Provisions of the Law of the Czech National Council on Acquisition and Loss of Citizenship, which had granted citizens of the Slovak Republic more favorable conditions than non-Slovak citizens for acquiring citizenship, expired in July 1994. Yet, the government did not resolve the fate of many Roma who were effectively left without Czech citizenship by the law. The Tolerance Foundation, a human rights organization in Prague, has documented more than 400 cases in which Slovak citizens of Roma ethnicity living in the Czech Republic have not been able to acquire Czech citizenship. The majority of those Roma who were denied Czech citizenship are long time or lifelong residents of the Czech Republic.

Although the law does not specifically refer to Roma, its requirements on residence, ancestry, and petty criminality appear to have a disproportionate impact on Roma, and as such are discriminatory. What is more, the law imposes criminal penalties that were not in existence at the time the crime was committed. Those denied citizenship are unable to vote, run for office or receive full social benefits.

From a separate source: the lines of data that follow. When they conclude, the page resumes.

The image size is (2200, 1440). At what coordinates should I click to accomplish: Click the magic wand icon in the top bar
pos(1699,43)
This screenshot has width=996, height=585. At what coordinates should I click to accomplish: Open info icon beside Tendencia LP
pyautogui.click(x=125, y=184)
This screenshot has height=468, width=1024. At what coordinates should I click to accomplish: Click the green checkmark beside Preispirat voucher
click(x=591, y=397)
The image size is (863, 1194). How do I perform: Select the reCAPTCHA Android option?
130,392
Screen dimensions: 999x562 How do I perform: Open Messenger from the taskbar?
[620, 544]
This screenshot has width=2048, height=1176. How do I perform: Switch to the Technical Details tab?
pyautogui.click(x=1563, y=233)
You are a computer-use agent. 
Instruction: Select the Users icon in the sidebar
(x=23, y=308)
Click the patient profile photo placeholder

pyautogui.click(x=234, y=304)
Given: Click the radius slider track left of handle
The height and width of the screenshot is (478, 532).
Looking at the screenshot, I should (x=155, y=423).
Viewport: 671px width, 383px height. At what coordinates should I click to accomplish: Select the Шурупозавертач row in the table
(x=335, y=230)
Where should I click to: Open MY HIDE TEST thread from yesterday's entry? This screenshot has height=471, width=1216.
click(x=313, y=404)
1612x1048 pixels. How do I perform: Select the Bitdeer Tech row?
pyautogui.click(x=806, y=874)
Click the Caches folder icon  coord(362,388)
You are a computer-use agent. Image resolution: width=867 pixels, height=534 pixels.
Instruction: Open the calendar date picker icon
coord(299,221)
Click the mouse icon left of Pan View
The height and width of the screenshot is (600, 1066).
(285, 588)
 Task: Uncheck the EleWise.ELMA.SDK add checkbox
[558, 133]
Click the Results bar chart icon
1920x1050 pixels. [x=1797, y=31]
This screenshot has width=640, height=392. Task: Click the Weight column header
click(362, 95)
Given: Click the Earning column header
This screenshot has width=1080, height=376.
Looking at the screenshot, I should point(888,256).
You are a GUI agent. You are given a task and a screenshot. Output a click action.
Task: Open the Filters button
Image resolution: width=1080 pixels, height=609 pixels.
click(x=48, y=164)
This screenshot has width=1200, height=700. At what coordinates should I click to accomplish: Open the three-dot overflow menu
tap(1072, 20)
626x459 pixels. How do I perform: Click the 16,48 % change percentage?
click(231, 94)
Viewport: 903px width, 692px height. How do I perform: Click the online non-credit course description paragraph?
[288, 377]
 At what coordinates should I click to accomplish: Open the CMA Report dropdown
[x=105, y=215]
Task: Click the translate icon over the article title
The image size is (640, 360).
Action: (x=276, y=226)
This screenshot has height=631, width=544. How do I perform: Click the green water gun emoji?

There continued to be reports of violent attacks on Roma. In May, four youths armed with a baseball bat forced their way into the home of Tibor Berki, a Roma, in the town of Zdar nad Sazavou. Mr. Berki, a bakery worker, was clubbed to death in front of his wife and five children. On October 7, ten "skinheads" armed with baseball bats attacked and severely injured a Roma couple who were waiting for a bus in Breclav. Approximately thirty Roma have been killed by racist violence in the Czech Republic since the fall of communism in 1989. Human Rights Watch/Helsinki received credible reports that police failed to protect Roma from racist violence and rarely conducted a prompt and thorough investigation into such incidents.

On September 27, the Czech parliament extended the 1991 "lustration law"(screening law) that bans former high-ranking Communist Party officials and secret policemen from holding important political, economic, and judicial posts until the year 2000. The lustration law, which was to have expired at the end of 1996, has affected some 140,000 people since its adoption. Human Rights Watch/Helsinki is concerned that persons prosecuted under the lustration law are not being prosecuted for acts that were criminal at the time they were committed, but for having belonged to a now-discredited group. With regard to evidence provided in the former communist government's police files, the law does not take into consideration the possibility that false information might have been planted. Hundreds of people have protested that they were registered as police collaborators without their knowledge. Many have sued the Ministry of Internal Affairs and won, because there was inadequate evidence of their guilt.

The Right to Monitor

Human Right Watch/Helsinki was not aware of any attempt by the government of the Czech Republic to impede human rights activists in their monitoring activities.

U.S. Policy

Several high-level meetings between representatives of the Czech Republic and United States were held during the year to discuss privately such issues as the citizenship law and its effects on the Roma minority, as well as the extension of the lustration law. The section on the Czech Republic in the State Department's Country Reports on Human Rights Practices for 1994 was accurate in reporting on the human rights situation, giving a particularly comprehensive evaluation of abuses against the Roma minority.

The Work of Human Rights Watch/Helsinki

Human Rights Watch/Helsinki's primary concern in the Czech Republic continued to be the treatment of the Roma minority and, in particular, the impact that the citizenship law has on Roma. Human Rights Watch/Helsinki maintained contacts with local human rights organizations throughout the year, especially with regard to the Roma situation.